■ Passage shown:
_____

Advent is a time of expectation and preparation for the celebration of Christ’s birth. While much Christmas hype is focused on the day itself and the gifts to be purchased and exchanged, Christmas is better thought of as a process, a time to be savored, day by day, week by week, rather than rushed through to the end. Even though we are at the end of Advent (It started on Nov. 28 and ends on Dec. 24.), there is still time to savor the few days left.
The joy of Christmas Day comes not simply from the opening of the gifts but from the time spent decorating, buying presents and wrapping them. It comes from the energy and effort expended to honor and celebrate the birth of Christ and to celebrate our loved ones, all of whom are made in the image of Christ and have the light of Christ within them. It’s the acknowledgment of the miracle of the birth of Christ — not only was he born to a virgin, his mother Mary, but he was the son of God, who so loves you and me that he sent his son to earth to be born, to live among us and to be crucified for our sins.
During this year’s 26 days of Advent, the days have gotten darker earlier, the weather colder and the traffic worse as holiday parties, after-work shopping and get-togethers have swung into high gear. On top of that, we are dealing with the effects of almost two years of the COVID-19 pandemic, and the rapid acceleration of the omicron wave. The combination of the additional activities and the arrival of the latest variant of the virus can be overwhelming and debilitating. The news about all this is scary. My advice to my family, friends and readers is to turn off the news and focus on what is happening around you.
The pace of our lives can be dizzying and overwhelming if we do not carefully control our schedules. On any given day, there is always more to do than we can possibly fit in. It’s tempting to cut back on sleep and exercise, and to rely on party appetizers or fast food to fill us up along the way.
While these temporary shortcuts might provide us with a few more minutes in the day, the items we are cutting back are the same items that have been proven to help us feel better: sleep, exercise and proper fuel for our bodies. To survive the holiday season, instead of pushing ourselves to the limit, we would be better off acknowledging that we can be at our best only when our best self is available. To be truly present for someone else, we first have to make sure that we ourselves are on solid ground, and that the light of Christ within us has space to shine and be seen by others.

_____

■ Exercise: Could you pick up the Advent essay after its last sentence and keep going? The listing has nothing to do with this.

_____

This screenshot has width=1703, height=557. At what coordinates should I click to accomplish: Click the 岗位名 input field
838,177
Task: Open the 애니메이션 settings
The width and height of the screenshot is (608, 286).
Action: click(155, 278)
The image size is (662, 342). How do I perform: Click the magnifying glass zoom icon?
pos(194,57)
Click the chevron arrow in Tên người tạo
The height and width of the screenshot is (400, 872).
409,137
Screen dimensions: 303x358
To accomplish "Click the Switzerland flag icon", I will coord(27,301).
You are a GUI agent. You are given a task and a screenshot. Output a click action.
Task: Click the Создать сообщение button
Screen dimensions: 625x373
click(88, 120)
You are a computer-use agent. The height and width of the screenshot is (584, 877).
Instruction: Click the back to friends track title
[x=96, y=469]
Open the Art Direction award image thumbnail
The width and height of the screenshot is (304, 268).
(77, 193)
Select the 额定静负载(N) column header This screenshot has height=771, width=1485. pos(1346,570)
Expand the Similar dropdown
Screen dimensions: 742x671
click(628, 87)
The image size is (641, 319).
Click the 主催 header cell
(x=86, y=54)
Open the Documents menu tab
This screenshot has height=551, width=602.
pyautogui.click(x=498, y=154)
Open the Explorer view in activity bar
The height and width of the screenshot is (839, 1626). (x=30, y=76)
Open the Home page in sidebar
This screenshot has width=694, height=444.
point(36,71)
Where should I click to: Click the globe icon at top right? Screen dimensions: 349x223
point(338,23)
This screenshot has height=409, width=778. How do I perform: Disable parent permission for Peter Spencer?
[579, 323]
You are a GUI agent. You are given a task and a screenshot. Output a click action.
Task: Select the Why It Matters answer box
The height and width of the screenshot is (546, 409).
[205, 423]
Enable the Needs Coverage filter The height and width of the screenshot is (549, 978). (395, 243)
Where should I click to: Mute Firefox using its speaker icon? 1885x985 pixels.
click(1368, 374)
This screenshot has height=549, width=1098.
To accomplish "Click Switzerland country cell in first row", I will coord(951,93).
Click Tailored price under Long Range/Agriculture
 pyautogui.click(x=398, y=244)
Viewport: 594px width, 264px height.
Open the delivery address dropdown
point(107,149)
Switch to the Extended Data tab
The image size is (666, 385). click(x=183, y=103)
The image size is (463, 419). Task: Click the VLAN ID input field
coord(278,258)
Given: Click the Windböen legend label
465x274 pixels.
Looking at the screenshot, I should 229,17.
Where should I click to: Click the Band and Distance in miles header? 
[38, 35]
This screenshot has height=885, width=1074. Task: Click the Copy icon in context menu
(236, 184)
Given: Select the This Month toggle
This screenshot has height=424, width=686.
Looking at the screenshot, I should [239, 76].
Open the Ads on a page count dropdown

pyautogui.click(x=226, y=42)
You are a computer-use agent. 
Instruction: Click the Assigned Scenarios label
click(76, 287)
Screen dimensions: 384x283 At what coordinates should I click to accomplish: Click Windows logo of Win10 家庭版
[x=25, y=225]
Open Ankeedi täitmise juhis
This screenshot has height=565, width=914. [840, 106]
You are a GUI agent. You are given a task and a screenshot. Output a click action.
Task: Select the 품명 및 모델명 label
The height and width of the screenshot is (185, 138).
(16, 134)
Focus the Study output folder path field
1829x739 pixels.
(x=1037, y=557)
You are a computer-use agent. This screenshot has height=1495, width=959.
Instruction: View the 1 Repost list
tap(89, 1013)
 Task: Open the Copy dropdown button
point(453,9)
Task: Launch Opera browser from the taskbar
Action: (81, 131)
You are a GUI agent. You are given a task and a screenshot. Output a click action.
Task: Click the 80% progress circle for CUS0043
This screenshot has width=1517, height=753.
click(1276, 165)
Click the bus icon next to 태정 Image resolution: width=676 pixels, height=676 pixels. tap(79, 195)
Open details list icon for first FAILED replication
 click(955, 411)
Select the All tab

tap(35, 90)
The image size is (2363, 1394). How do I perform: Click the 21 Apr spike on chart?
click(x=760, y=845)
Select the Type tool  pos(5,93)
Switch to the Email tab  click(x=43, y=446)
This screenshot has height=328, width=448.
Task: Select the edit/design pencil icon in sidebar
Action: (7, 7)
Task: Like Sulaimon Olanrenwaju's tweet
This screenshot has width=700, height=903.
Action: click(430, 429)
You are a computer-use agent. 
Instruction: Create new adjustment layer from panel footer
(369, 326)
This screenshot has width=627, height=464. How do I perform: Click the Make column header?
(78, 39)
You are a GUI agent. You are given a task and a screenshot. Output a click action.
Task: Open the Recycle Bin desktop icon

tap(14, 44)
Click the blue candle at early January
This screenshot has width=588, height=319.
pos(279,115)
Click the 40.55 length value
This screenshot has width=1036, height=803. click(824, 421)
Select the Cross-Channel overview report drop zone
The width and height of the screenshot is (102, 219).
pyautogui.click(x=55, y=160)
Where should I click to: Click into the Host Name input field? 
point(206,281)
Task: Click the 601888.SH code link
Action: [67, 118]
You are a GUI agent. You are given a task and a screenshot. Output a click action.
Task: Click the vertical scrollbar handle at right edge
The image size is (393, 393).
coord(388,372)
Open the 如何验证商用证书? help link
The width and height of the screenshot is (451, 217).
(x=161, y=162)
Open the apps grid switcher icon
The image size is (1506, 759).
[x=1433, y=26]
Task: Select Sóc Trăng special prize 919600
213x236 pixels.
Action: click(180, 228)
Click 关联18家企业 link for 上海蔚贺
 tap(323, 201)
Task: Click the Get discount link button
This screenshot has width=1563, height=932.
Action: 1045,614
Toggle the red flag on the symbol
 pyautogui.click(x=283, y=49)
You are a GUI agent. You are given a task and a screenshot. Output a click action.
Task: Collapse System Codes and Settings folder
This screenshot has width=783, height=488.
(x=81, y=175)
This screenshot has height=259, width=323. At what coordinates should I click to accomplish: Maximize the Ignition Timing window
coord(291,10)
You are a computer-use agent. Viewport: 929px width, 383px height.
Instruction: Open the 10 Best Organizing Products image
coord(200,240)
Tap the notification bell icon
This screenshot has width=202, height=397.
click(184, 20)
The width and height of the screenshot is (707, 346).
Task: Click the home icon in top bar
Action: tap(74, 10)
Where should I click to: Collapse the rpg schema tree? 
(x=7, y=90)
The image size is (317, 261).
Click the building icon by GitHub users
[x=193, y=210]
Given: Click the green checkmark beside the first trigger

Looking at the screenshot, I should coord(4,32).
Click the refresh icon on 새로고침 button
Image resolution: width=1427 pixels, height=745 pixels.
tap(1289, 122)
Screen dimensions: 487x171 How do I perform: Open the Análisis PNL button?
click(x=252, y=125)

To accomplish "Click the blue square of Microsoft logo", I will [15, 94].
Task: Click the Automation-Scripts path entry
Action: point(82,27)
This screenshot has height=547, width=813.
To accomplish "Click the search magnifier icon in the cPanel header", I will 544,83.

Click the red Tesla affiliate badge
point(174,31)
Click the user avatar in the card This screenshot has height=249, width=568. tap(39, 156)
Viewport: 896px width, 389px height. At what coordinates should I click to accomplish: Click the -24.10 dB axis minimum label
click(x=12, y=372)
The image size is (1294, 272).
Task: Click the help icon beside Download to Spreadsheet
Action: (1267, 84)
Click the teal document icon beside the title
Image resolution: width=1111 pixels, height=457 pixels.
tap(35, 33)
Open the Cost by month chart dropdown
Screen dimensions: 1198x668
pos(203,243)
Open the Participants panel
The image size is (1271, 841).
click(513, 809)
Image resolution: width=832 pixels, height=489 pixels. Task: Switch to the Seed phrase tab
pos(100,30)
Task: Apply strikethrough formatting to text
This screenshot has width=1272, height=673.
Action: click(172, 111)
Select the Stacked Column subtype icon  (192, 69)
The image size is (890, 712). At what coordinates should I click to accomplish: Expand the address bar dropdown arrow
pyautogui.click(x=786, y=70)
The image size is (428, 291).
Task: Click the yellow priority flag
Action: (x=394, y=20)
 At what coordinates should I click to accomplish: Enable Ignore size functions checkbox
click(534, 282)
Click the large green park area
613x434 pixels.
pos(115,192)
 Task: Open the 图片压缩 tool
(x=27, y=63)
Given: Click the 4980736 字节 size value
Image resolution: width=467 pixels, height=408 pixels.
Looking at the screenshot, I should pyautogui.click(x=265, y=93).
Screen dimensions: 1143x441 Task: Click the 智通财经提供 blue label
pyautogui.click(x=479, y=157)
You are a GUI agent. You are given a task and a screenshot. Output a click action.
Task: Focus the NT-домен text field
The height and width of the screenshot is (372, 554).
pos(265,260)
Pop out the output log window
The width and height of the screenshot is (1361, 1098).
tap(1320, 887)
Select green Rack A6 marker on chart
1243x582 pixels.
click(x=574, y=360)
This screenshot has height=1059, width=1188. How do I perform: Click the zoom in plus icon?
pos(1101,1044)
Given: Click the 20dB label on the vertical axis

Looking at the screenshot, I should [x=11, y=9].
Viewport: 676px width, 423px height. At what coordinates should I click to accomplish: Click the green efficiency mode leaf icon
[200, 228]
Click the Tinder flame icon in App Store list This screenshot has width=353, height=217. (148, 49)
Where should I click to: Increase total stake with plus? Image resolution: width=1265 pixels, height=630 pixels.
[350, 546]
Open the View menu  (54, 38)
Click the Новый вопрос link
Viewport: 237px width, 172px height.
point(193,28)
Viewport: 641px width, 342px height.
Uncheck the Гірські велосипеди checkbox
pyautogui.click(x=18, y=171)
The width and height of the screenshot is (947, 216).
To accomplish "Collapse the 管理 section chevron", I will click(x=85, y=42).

_____

■ Written reply:
You might wonder, how is this possible in a world where so many of us feel unsure, unstable or frightened? In this time of great fluidity and change, traditions, routines and rituals can provide us with comfort and the feeling of control. They allow us to remain centered and focused while the outside world is churning.
The routines we value the most tend to be the ones that involve spending time together. These routines allow us to breathe, relax and appreciate those we love — to feel safe, to feel secure and to feel loved. During challenging times, often the best present we can give someone is our presence, our peace — to just be with them.
To be able to give others this gift of our presence, we must first make sure that we have refilled our own well of energy. Meditation, time alone, exercise, good food, sleep and sunlight allow us to build our own reserves so that we can then, in turn, give our best presence to others.
For what remains of this Advent, remember that the season is not just about the event but about the expectation, the waiting, the preparation, the everyday events where you can see God’s grace shine. Slow down and let your presence be your present this season, and throughout the year ahead.